Copyright 2009, Blake, Cassels & Graydon LLP
Originally published in Blakes Bulletin on Litigation/Securities Regulation, April 2009
On April 9, 2009, the British Columbia Securities Commission (the Commission) issued its reasons in Re Golden Capital Securities Ltd. and Investment Industry Regulatory Organization of Canada, overturning a decade of existing precedent regarding the conduct of investigations. The Commission concluded that the Investment Industry Regulatory Organization of Canada (formerly Investment Dealers Association of Canada) (IIROC) has no obligation to act reasonably in the initiation or conduct of an investigation of its members.
In the summer of 2006, Commission staff had provided information to IIROC regarding the handling of certain investment accounts by three employees at Golden Capital Securities Ltd. (Golden Capital). The Commission alleged that the employees had contravened the "Know Your Client" rule by failing to identify the beneficial owners of securities being traded through the accounts. IIROC staff commenced an investigation and sought to establish the identities of the beneficial owners. IIROC staff believed that information identifying the beneficial owners would likely exist on the hard drives of the computers used by the three Golden Capital employees.
Golden Capital expressed concern that records on the hard drives might be: (i) subject to solicitor-client privilege; (ii) not relevant to the investigation; or (iii) private in nature. IIROC staff agreed to give Golden Capital and the employees an opportunity to identify records that might be subject to claims of solicitor-client privilege. IIROC staff refused to deal with claims based on relevance or privacy on the basis of its 2005 decision in Union Securities Ltd.
In January 2007, IIROC and Golden Capital agreed on the process for dealing with records subject to claims of solicitor-client privilege (the Agreement). Under the Agreement, IIROC staff would not access the records on the hard drives directly but instead would provide a third party (the Consultant) with search terms that the Consultant would use to identify the records IIROC staff would review for the purposes of its investigation.
The Consultant began providing Golden Capital with copies of the records identified by IIROC staff's search terms. In April 2007, Golden Capital told IIROC staff that it would not comply with the Agreement. It said the search terms used by IIROC staff "must have been too broad" because they generated too many records, which included records clearly not relevant to the investigation and private records of the three employees. Golden Capital took the position that this showed IIROC was not acting reasonably in conducting its investigation.
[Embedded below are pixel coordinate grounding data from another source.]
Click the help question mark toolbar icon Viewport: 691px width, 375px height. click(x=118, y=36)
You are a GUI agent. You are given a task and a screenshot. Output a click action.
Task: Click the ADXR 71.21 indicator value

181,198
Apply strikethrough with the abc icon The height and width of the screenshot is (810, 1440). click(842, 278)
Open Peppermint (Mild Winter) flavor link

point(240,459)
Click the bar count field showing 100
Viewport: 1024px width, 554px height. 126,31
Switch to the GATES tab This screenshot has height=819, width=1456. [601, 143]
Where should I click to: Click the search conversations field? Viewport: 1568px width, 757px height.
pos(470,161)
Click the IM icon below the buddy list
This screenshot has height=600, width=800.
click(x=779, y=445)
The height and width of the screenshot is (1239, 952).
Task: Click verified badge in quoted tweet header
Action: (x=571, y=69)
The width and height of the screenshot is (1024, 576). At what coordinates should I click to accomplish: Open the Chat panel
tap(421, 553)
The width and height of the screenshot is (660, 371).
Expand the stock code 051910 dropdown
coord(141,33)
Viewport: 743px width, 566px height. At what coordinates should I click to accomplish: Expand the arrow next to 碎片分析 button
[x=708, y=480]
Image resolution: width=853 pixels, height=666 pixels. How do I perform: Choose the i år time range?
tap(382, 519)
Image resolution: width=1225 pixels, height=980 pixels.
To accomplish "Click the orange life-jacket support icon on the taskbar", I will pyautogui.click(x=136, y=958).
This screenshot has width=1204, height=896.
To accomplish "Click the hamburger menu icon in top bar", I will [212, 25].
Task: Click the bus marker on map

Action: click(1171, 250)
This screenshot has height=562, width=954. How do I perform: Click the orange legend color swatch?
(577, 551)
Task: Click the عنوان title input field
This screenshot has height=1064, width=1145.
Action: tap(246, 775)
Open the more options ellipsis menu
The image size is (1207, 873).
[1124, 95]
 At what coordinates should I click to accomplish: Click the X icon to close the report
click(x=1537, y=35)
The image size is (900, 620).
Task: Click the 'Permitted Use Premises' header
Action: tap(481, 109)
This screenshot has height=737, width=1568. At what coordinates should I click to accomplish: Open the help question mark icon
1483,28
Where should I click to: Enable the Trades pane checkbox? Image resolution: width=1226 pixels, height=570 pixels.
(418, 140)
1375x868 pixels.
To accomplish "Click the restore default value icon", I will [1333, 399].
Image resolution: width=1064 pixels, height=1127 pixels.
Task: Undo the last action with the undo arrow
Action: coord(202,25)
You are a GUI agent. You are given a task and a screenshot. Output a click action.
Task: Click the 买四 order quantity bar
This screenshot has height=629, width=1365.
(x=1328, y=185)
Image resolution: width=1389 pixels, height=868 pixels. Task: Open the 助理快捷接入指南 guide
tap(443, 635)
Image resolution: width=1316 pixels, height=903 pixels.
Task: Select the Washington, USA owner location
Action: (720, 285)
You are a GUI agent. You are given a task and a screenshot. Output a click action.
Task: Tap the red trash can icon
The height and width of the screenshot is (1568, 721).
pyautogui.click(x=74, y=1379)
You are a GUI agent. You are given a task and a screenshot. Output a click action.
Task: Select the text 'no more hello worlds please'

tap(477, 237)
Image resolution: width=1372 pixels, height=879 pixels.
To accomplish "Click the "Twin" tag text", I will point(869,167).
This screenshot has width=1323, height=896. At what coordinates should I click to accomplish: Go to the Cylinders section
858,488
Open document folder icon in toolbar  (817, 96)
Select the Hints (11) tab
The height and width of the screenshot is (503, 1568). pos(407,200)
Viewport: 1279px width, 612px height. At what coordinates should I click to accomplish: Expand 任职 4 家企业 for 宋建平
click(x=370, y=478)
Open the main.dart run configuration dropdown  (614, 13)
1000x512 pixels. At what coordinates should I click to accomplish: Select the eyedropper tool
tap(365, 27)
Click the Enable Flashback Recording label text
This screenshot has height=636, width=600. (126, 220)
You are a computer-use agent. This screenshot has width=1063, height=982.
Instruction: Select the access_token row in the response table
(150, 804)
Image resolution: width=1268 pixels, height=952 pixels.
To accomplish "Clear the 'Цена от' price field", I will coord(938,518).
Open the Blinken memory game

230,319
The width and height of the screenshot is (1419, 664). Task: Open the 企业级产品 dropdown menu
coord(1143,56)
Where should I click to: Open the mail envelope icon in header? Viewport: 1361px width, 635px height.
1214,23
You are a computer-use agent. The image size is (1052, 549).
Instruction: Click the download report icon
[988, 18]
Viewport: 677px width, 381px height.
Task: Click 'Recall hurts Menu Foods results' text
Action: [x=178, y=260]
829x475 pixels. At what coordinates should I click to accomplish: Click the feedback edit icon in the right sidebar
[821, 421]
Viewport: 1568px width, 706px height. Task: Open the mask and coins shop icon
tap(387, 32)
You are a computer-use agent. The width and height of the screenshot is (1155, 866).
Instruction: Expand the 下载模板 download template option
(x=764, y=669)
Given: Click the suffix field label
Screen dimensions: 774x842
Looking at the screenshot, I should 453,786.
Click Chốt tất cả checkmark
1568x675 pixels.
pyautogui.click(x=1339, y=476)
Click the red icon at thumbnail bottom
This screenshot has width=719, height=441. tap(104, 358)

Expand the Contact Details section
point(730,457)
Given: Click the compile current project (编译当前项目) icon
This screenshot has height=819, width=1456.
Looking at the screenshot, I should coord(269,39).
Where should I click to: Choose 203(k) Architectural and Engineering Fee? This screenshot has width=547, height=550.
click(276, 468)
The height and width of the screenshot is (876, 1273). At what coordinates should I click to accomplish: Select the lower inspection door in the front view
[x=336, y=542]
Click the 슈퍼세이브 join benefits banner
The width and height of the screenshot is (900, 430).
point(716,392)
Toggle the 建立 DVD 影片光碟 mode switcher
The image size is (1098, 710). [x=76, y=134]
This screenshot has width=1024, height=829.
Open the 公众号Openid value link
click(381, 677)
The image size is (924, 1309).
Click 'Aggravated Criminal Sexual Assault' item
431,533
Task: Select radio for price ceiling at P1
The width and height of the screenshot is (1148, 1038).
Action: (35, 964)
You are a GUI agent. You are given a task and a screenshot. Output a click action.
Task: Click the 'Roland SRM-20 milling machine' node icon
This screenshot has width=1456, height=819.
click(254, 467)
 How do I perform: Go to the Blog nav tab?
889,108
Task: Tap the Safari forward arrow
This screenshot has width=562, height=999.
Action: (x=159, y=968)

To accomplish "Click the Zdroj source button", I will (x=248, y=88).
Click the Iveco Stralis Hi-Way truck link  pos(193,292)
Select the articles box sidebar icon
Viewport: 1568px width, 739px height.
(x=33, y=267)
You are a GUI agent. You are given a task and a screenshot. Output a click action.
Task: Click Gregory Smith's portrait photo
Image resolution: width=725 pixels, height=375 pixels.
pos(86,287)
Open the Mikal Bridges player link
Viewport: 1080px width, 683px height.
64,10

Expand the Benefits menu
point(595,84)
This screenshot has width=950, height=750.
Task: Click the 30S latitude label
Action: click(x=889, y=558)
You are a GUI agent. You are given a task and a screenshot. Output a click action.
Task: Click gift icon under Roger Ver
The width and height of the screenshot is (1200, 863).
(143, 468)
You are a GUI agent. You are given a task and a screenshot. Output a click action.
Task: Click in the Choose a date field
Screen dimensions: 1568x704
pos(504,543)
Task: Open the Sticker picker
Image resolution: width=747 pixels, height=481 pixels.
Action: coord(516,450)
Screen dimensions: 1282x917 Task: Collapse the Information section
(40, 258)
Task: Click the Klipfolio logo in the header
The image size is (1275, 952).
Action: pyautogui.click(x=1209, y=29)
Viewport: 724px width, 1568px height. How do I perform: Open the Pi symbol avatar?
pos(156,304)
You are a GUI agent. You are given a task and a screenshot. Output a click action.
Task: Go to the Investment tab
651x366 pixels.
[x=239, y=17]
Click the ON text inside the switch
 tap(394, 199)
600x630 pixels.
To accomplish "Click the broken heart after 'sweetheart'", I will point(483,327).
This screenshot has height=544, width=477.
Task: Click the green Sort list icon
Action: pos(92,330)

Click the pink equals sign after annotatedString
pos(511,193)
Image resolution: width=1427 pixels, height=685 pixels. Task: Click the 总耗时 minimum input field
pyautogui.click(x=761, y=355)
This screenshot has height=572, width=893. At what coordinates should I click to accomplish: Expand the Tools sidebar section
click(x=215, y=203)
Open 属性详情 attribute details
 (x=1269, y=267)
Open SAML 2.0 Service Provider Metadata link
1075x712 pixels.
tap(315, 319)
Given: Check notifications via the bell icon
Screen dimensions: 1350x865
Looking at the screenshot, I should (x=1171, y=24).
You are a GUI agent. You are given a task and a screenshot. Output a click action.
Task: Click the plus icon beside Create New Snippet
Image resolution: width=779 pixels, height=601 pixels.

On November 26, 2007, an IIROC panel found that Golden Capital contravened IIROC Dealer Member Rule 19, formerly By-law 19 under the IDA (Rule 19). Golden Capital requested a hearing and review before the Commission pursuant to section 28 of the Securities Act (British Columbia).
The Commission Decision
IIROC is permitted under Rule 19 to undertake investigations into the conduct, business and affairs of any member, or employee of a member, as they consider necessary or desirable in connection with any matter. IIROC investigators are entitled to free access to, and to make and retain copies of, all book of account, securities, cash documents, bank accounts, vouchers, correspondence and record of every description of the person concerned, and no such person shall withhold, destroy or conceal any information, documents or things reasonably required for the purpose of any investigation.
In reviewing the express wording of Rule 19, the Commission found that IIROC panels have compounded a misreading of Rule 19 dating back to a 1999 decision in Derivative Securities Inc. by including a reasonableness requirement.
The Commission concluded that pursuant to Rule 19, IIROC has: (i) no obligation to act reasonably in making decisions in connection with the initiation or conduct of an investigation; and (ii) sole discretion to determine what is relevant in an investigation. As grounds for its decision, the Commission stated that there are no words in Rule 19 that provide a basis for concluding that IIROC's authority to conduct an investigation must be exercised reasonably, or that a reasonableness standard applies to the initiation and conduct of IIROC investigations.
While IIROC is under a duty to act in good faith in respect of investigations, the Commission stated:
The notion that IIROC has an obligation to act reasonably in addition to its duty to act in good faith is...contrary to the public interest. The duty of good faith is long-established, well understood, and adequately protects the interests of the persons under investigation. It is the only duty that applies to [IIROC] investigations.
The Commission did not substantively address Golden Capital's concerns relating to documents protected by solicitor-client privilege. Rather, the Commission found that the issue was moot unless and until IIROC makes an application contesting a claim of privilege, which it had not yet done so.
In the result, the decision of the IIROC panel was confirmed, including Golden Capital's C$75,000 fine for contravention of Rule 19.
The issue of IIROC's reasonableness or lack thereof will likely be the subject of further litigation. The Commission itself noted that a determination of whether IIROC acted reasonably could be relevant in determining whether it acted in good faith.